▶ **WHAT TO WORK ON**:
List every line below that contains the word "panel".

▶ **EXCERPTED RECORDS**:

--*--

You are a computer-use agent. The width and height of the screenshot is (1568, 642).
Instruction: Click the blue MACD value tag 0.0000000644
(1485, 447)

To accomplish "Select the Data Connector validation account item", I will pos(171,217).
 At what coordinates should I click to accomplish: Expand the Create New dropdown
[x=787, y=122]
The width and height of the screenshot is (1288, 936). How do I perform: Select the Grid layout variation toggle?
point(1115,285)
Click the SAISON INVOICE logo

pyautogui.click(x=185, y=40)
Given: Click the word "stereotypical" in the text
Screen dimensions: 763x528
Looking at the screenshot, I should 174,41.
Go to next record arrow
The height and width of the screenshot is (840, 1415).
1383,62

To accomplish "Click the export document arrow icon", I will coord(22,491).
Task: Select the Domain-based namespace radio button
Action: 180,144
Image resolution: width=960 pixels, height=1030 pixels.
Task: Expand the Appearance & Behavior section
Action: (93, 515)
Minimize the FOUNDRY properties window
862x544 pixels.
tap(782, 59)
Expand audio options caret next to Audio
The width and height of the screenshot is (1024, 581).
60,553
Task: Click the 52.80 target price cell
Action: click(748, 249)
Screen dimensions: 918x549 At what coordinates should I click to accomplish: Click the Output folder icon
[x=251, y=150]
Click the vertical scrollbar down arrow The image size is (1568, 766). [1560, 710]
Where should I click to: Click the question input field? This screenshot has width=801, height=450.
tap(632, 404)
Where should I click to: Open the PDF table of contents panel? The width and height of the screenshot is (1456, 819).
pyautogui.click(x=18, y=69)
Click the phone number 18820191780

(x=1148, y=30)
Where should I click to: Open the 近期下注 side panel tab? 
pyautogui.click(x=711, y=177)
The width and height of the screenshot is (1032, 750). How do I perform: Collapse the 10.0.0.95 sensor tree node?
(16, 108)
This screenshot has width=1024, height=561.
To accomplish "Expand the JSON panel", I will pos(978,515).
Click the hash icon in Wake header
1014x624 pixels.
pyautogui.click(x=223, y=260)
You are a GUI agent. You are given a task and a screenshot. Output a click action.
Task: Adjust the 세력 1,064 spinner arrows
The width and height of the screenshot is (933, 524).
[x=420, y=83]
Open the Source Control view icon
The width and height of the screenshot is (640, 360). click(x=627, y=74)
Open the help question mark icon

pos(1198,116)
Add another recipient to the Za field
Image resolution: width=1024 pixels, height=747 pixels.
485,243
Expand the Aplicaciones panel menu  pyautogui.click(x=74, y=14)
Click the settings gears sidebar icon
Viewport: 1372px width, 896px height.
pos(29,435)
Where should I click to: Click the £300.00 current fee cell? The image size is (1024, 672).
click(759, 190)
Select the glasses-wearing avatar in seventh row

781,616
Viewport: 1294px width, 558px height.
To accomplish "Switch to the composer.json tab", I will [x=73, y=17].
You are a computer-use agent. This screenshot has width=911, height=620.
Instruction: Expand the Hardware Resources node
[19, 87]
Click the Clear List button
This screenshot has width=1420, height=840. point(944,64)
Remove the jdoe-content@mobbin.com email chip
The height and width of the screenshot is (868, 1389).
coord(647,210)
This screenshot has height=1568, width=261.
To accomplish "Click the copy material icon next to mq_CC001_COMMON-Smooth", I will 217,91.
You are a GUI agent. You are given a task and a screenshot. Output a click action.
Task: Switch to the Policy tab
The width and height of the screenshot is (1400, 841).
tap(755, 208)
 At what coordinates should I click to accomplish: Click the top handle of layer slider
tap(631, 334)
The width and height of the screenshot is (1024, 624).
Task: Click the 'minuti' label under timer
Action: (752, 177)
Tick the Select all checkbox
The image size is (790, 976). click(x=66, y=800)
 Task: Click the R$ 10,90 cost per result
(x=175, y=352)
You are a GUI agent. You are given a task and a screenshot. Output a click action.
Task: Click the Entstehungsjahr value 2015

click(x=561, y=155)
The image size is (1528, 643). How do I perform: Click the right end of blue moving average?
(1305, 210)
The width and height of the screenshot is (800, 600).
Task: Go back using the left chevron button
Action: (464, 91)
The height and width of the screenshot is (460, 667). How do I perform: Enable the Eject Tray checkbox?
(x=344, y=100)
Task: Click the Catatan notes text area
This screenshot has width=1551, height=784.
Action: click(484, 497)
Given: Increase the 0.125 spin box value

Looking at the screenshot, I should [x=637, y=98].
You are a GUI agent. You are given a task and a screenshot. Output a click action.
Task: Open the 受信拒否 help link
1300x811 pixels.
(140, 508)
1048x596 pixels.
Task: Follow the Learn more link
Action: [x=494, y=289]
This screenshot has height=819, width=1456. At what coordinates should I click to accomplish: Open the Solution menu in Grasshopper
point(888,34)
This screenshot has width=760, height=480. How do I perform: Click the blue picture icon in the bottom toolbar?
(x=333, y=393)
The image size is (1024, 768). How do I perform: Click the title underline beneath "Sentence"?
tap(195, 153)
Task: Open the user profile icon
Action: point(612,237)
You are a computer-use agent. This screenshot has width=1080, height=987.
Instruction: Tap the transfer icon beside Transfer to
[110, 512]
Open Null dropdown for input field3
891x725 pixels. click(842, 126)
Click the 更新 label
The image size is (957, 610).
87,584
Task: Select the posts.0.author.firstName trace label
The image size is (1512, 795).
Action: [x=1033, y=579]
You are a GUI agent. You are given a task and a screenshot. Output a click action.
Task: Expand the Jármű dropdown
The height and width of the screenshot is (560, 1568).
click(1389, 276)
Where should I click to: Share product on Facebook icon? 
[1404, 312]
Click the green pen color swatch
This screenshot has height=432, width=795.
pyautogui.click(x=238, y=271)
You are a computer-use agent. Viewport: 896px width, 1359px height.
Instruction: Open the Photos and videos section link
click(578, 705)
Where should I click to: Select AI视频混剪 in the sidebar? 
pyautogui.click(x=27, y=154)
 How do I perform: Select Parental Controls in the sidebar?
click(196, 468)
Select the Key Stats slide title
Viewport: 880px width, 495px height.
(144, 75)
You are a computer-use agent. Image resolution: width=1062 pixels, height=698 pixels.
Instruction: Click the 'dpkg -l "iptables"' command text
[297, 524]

--*--

▶ **COMPLETE RESPONSE**:
Where should I click to: Open the PDF table of contents panel? The width and height of the screenshot is (1456, 819).
Where should I click to: Open the 近期下注 side panel tab? 
To accomplish "Expand the JSON panel", I will pos(978,515).
Expand the Aplicaciones panel menu  pyautogui.click(x=74, y=14)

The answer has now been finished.